Actors from failed ABC Family shows try to make a scary movie
Is your holiday weekend packed full with previous engagements with Netflix and desperately searching Hillcrest racks for something that could pass as a costume, but you still want to watch all of the classic Halloween horror movies? Good news, reader. You have the unique opportunity to witness every overdone, stereotypical horror movie trope in just 89 minutes. All you have to do is be willing to waste an hour’s worth of Work Study money on Ouija.
Although the flick was likely designed to be consumed by members of Generation Z dropped off at the theater by their moms, it is also likely that it was penned by those same 15 year olds. The plot was undoubtedly the film’s biggest downfall, as it was ridden with a “classic” horror movie plotline so tired you would think it had a 7:45 morning class.
The movie opens with a childhood flashback of doe-eyed BFFs playing with an Ouija board and planchette, tools used to supposedly contact the dead. Flash forward ten years, and the two girls are now doe-eyed teenagers meddling in the spirit world yet again. In the trailer, Laine, played by Olivia Cooke—otherwise known as the girl with the oxygen tank in Bates Motel—unexpectedly says goodbye to her best friend, Debbie (Shelley Hennig) when she is found dead in her home. Spoiler alert: a crazy spirit summoned by the board is responsible.

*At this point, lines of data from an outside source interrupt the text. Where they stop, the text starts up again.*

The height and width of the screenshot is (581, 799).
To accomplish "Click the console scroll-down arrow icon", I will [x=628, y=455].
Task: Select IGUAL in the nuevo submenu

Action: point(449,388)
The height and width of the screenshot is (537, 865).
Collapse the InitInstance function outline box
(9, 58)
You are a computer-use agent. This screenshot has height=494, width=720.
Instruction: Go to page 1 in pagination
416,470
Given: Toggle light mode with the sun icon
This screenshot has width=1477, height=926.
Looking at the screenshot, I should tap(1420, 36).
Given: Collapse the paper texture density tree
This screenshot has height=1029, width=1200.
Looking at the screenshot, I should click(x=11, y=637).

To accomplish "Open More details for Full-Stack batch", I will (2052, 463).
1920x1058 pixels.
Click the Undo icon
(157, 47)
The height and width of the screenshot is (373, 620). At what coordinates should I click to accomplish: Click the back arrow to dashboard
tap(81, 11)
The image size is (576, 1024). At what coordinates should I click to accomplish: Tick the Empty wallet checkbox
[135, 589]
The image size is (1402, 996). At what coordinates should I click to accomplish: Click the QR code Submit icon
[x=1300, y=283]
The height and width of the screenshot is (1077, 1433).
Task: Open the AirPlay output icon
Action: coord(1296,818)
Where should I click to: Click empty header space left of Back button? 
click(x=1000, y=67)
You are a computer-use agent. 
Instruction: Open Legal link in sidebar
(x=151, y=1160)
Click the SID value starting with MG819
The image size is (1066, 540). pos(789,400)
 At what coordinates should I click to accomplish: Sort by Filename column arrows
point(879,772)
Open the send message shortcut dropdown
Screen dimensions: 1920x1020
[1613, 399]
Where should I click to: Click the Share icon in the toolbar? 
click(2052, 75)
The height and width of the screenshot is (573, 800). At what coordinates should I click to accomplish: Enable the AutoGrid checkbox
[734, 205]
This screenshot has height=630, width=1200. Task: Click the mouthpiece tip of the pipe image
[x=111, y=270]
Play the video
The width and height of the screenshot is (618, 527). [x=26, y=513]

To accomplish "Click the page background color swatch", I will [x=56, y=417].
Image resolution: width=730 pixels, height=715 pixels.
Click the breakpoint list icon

The memorial service for Debbie brings all of the players of the scary movie formula center-stage: Generic Jock Boyfriend (Daren Kagasoff), Brooding Leather Jacket Wearer (Douglas Smith) Overworked Waitress at the Local Diner Just Ready to Escape This Small Town Life (Bianca A. Santos) and Alternative Teenage Rebel Little Sister Who Has Headphones on for, Like the Whole Movie (Ana Coto). This group of friends is set on getting to the bottom of their friend’s suicide, and they will traverse the trope-o-verse to do it. As you waste away in your theater seat, the walking, talking angst masquerading as a group of actors onscreen will: nonsensically turn off all the lights when they are home alone, blame suspiciously-open doors on the wind, attempt to make flossing scary, buy into stereotypes about persons with mental illnesses, rely on a minority grandmother figure to fill major plot holes by offering timely “spiritual guidance” and offer to house sit in the place their friend died two days prior. The most entertaining part of my Ouija experience was the jeering-at-the-screen of my fellow movie-goers for the most annoying characters to “just die already”. In defense of the young cast, they tried their darndest. After all, you can only do so much when a director hands you a script that features lines like, “Nah, I’m going to stay in tonight. I’ve got some leftovers; I’m gonna rock it.”